### Task to carry out
For the listing below, state how many lines include "each". The number alone is the answer.

■ ■ ■

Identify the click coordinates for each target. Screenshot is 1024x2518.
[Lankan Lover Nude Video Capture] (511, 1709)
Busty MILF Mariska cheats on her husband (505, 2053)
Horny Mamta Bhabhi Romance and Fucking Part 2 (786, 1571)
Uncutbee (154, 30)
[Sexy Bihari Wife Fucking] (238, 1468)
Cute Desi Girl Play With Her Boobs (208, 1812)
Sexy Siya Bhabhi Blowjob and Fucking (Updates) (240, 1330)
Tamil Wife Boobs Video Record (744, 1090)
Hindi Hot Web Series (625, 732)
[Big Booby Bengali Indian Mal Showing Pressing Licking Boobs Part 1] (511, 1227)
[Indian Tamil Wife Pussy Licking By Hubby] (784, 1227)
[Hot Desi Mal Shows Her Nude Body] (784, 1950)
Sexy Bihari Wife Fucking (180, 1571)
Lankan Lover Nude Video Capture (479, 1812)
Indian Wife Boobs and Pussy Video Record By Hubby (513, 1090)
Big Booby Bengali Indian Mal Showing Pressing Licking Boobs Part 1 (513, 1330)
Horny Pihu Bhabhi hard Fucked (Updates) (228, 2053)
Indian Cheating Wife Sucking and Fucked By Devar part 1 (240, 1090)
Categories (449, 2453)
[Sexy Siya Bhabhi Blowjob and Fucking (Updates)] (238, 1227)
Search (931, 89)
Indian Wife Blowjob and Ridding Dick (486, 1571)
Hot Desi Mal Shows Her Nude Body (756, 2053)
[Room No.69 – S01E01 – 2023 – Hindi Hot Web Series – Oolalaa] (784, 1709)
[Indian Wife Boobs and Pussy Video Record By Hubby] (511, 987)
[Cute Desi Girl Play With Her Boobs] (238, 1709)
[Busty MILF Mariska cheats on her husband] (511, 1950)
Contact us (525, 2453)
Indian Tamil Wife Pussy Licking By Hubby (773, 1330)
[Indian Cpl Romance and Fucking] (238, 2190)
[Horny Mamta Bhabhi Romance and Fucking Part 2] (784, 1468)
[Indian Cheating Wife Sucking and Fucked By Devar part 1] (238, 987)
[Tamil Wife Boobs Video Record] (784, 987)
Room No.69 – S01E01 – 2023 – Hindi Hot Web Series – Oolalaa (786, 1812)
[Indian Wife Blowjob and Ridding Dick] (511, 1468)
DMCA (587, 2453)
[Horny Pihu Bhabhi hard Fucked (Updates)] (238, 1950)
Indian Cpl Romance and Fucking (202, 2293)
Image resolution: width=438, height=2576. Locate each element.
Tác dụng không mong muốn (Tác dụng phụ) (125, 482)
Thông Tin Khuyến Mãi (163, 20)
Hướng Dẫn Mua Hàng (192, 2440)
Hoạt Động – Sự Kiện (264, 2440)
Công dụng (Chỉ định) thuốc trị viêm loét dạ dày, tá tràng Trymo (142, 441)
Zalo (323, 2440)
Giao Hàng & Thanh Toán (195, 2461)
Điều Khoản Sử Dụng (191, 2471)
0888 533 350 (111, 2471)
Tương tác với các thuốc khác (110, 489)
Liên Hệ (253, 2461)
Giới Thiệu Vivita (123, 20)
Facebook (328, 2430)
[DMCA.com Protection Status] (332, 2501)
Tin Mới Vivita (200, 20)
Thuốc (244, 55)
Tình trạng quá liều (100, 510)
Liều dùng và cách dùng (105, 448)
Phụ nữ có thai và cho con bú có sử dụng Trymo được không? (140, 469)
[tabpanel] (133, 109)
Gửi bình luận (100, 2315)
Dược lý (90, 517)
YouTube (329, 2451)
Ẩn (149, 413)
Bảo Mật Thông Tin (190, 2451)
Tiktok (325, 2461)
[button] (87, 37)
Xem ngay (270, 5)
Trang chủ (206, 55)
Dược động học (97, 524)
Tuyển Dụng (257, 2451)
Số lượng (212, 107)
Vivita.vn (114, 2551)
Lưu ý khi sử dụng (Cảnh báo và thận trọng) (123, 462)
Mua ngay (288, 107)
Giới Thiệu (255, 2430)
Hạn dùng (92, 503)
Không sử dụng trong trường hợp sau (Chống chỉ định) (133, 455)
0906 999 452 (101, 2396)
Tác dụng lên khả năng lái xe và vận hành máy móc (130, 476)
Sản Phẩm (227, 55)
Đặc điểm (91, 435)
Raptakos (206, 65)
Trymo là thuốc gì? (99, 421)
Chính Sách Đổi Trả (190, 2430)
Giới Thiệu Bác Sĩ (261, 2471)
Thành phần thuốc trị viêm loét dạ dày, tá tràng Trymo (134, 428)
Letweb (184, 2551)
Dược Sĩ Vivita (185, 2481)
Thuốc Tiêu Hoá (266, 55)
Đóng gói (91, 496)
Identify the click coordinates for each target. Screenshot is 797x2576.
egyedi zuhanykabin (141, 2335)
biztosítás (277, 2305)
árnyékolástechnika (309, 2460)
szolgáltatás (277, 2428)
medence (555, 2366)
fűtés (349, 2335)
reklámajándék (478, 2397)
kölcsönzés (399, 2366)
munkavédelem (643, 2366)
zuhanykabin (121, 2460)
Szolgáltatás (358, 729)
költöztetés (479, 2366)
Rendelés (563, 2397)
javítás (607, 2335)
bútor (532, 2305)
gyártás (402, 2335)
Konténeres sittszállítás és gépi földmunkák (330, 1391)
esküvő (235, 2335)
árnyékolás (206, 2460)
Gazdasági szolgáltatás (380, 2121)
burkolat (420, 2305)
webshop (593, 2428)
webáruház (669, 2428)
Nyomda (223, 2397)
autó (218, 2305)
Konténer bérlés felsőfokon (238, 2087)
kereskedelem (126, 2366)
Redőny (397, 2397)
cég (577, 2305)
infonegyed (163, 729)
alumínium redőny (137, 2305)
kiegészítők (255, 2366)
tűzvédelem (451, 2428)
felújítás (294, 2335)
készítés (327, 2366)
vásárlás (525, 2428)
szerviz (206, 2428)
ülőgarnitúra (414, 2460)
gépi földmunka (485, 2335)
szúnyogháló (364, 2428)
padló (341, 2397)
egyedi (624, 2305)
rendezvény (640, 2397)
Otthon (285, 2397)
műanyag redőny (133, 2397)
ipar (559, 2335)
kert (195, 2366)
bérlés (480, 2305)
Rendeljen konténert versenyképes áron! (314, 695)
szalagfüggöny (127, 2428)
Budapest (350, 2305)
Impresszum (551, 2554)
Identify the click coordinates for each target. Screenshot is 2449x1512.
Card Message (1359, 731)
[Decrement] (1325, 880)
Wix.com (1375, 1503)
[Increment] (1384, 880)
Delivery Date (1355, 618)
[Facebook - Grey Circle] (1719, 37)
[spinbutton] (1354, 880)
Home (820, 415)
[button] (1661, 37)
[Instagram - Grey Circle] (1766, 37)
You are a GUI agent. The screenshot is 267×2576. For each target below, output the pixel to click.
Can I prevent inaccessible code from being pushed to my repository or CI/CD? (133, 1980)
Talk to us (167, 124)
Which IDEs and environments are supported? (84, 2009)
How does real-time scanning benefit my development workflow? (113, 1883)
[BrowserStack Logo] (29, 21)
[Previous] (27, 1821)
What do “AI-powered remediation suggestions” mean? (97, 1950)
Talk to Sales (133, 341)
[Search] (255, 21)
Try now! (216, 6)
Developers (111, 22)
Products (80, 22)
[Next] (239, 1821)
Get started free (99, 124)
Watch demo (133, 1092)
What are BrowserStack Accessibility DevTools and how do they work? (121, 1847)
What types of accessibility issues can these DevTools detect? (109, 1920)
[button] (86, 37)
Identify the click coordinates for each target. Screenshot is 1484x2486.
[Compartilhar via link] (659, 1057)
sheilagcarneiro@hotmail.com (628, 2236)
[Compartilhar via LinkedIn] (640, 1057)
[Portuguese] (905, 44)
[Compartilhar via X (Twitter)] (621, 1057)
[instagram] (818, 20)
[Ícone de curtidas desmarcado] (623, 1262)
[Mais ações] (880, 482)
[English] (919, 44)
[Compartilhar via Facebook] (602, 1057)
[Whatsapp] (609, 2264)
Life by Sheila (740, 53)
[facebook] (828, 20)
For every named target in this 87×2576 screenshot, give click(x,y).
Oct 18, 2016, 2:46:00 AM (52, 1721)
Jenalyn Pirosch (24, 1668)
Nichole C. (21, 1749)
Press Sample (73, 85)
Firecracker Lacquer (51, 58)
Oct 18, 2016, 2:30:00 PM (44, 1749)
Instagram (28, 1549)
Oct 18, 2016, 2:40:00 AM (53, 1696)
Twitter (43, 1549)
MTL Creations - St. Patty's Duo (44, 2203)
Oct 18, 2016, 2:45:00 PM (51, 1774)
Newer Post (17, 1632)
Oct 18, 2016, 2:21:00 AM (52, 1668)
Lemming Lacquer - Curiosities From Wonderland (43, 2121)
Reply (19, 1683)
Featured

■ ■ ■

### Answer to the exercise
6